Troubled video games retailer, Game Group, has filed for administration just hours after shares in the company were suspended.
The company, which has two stores in Kingston, announced it was entering administration this morning (21 March), having failed to secure extra finance and support from its suppliers.
A statement on the Game Group PLC’s website reads: “Further to this morning’s announcement of the suspension of trading in shares of GAME Group plc, the board has concluded that its discussions with all stakeholders and other parties have not made sufficient progress in the time available to offer a realistic prospect for a solvent solution for the business. The board has therefore today filed a notice of intention to appoint an administrator.
In the short term the Board’s intention is that the business will continue to trade and discussions with lenders and third parties will continue under the protection of the interim moratorium.”
After poor sales over the Christmas period, Game were hit with another blow when game suppliers refused to allocate stock to them.
Guildford based EA Games refused to provide stock of its latest high profile release, Mass Effect 3, and Activision, Capcom, Nintendo and Microsoft are among other companies failing to supply all their releases.
David Burroughs, a student from Guildford, said: “If Game went for good it would be fairly tragic. You might be able to grab the games you want online, but nothing quite matches impulse buying a title you have never seen before from your local shop.”
Philip White, a recreational gamer from Fulham, said: “The problem Game is facing is that people can get games at cheaper prices elsewhere. I frequently buy new releases, but I always shop around to get the best price. With that said, it would be strange not to have a specialised game retailer on every high street and it would be missed.”
The gaming specialist has 600 Game stores in the UK, currently with two in Kingston; the first in a prime Bentall Centre location and the second located on Clarence Street, and 6,000 staff are employed across the country.

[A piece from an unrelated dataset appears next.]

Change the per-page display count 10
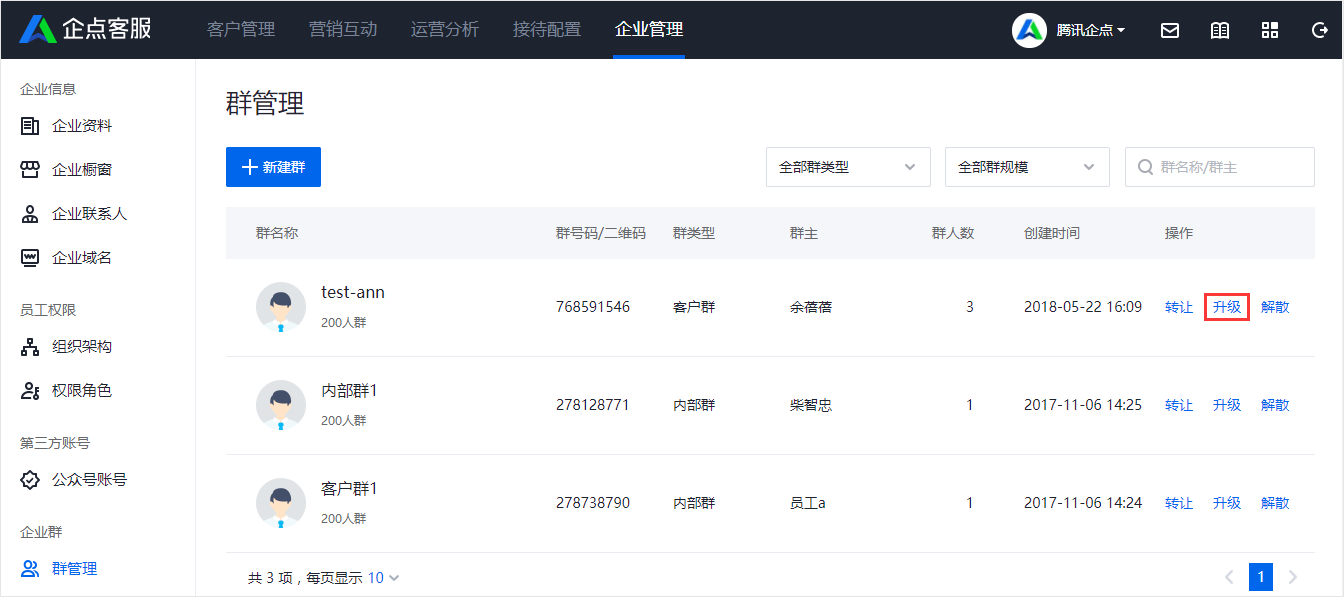Viewport: 1344px width, 597px height. (x=384, y=577)
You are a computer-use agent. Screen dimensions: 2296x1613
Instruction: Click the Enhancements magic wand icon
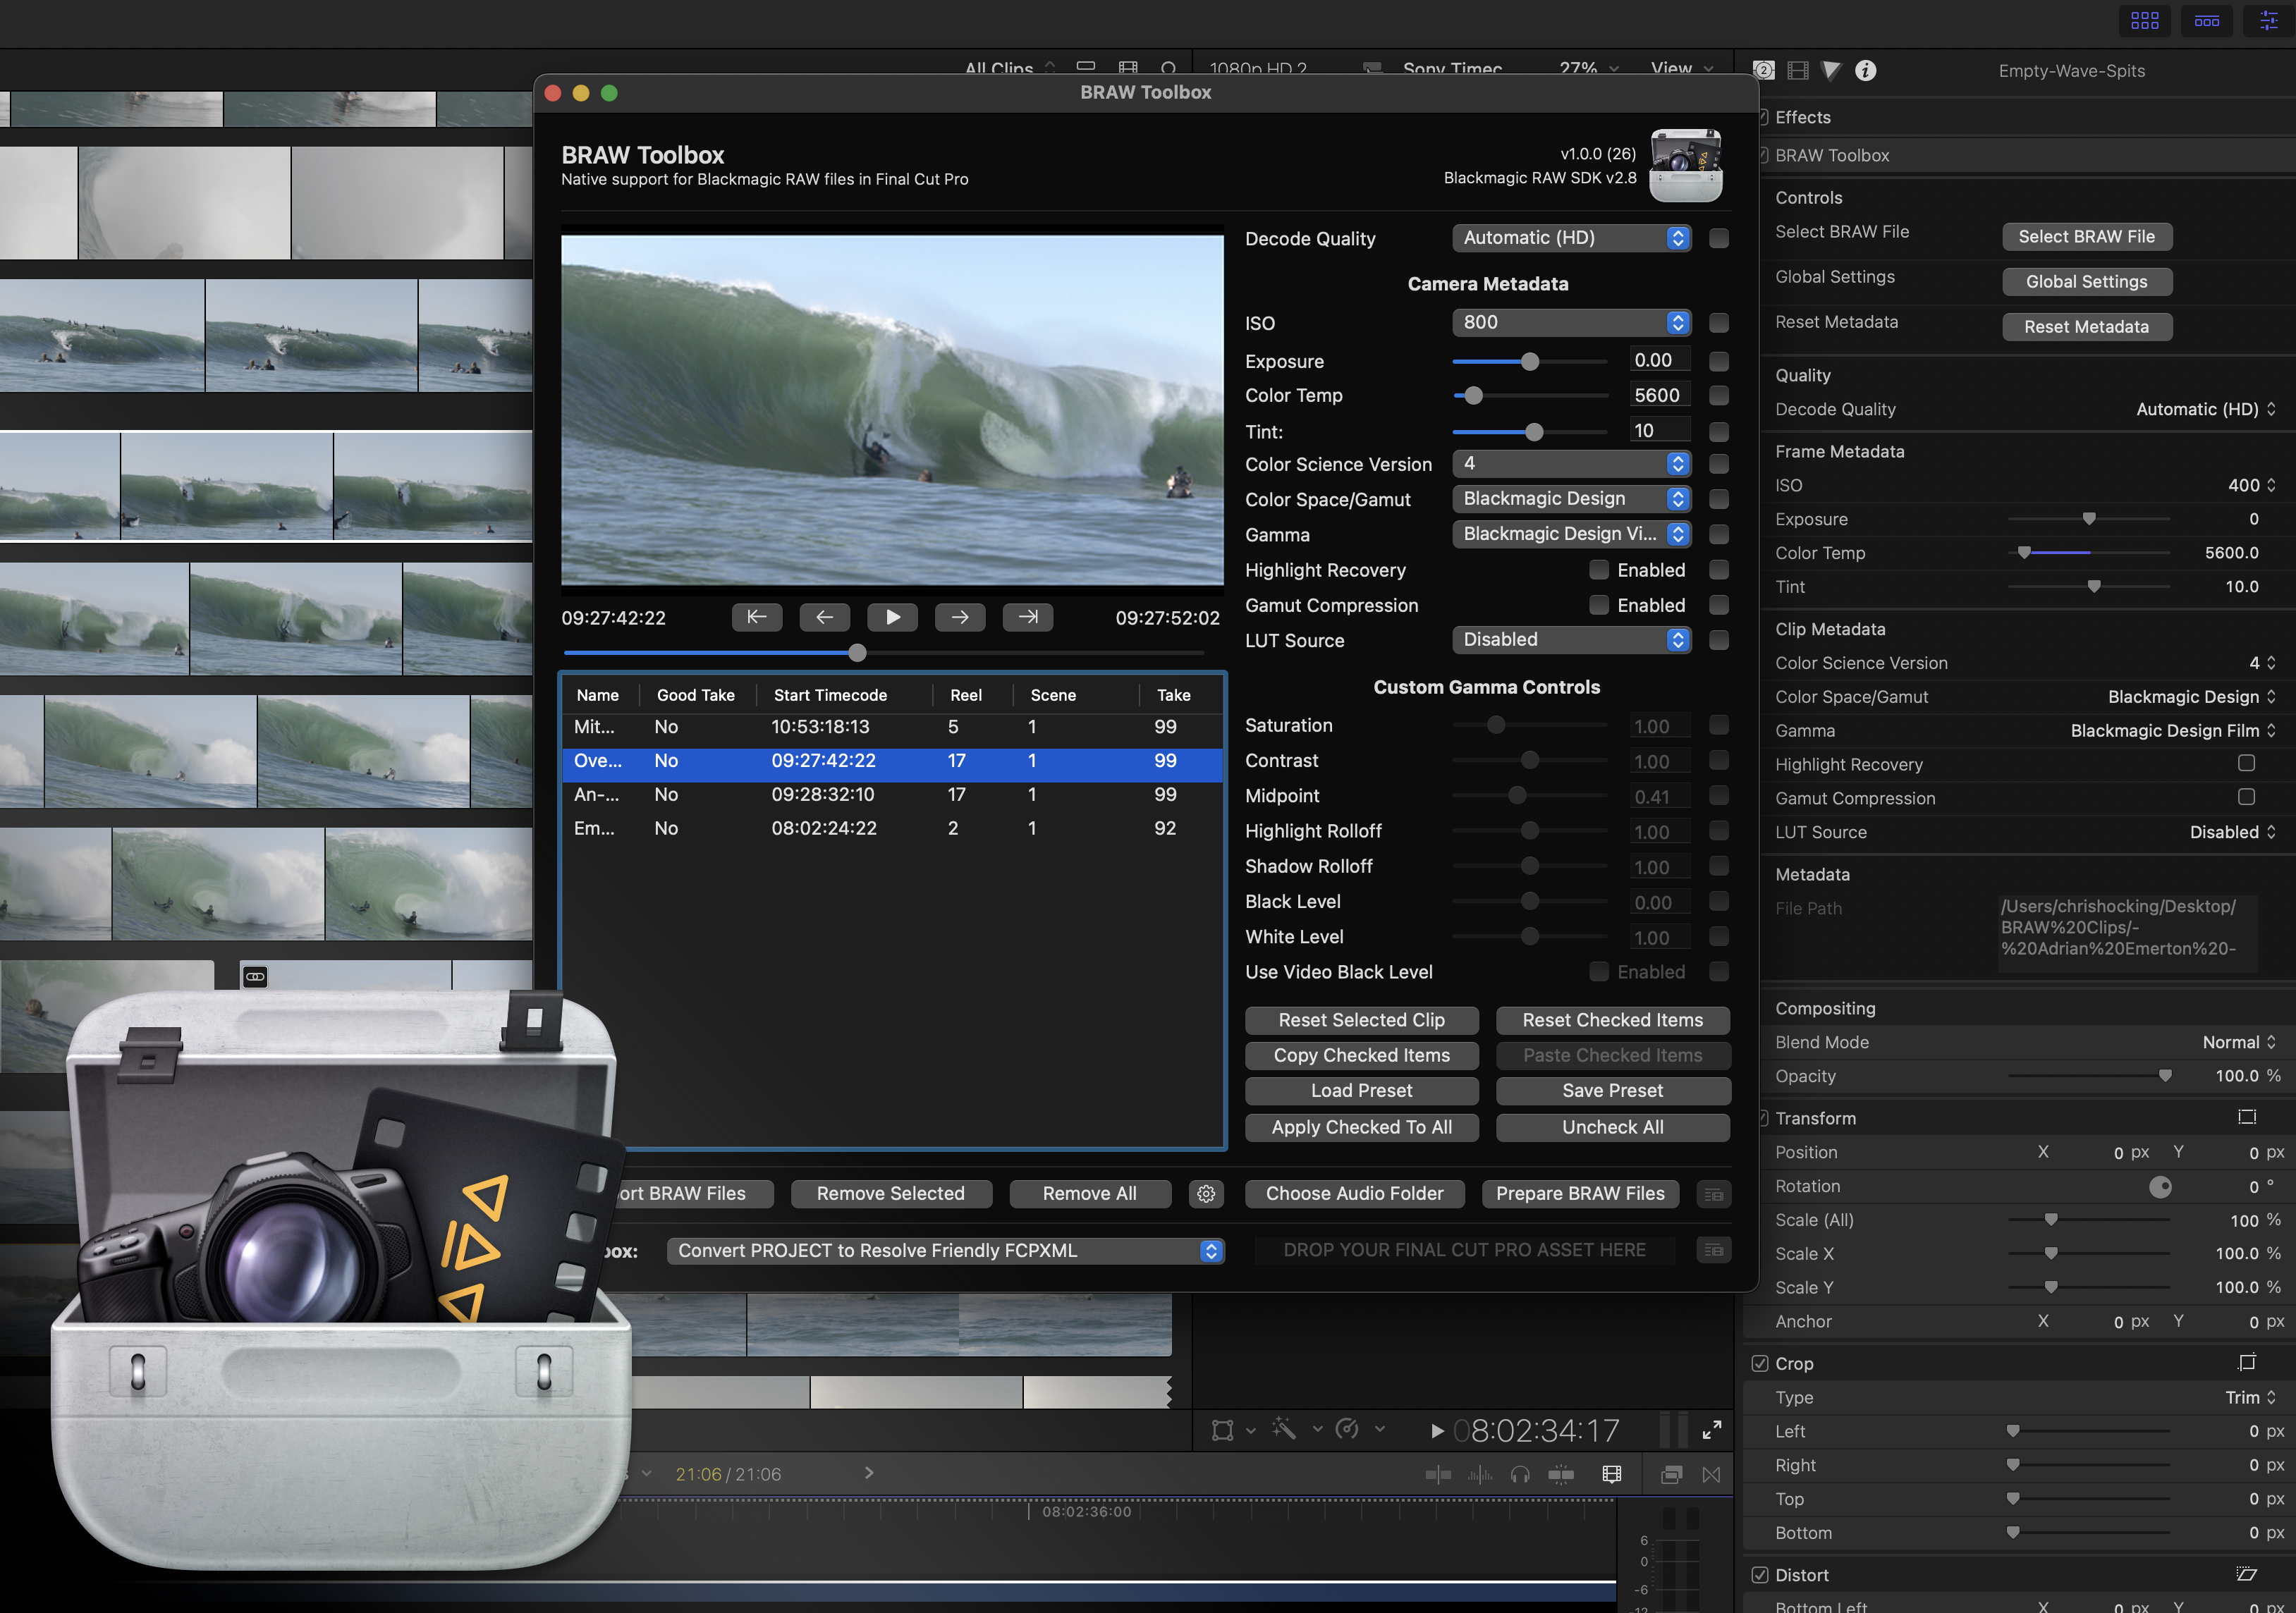(x=1285, y=1430)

If the company fails the find a third party buyer or new finance under protection of a moratorium, a significant number of people will find themselves out of work.
The Market for Computer and Video Games reported earlier today that Game staff will be ‘paid what they’ve earned’, and that employees were informed of this decision this morning via email.
If a takeover bid fails, Kingston’s high street, along with many across the country, will be without a specialist games retailer.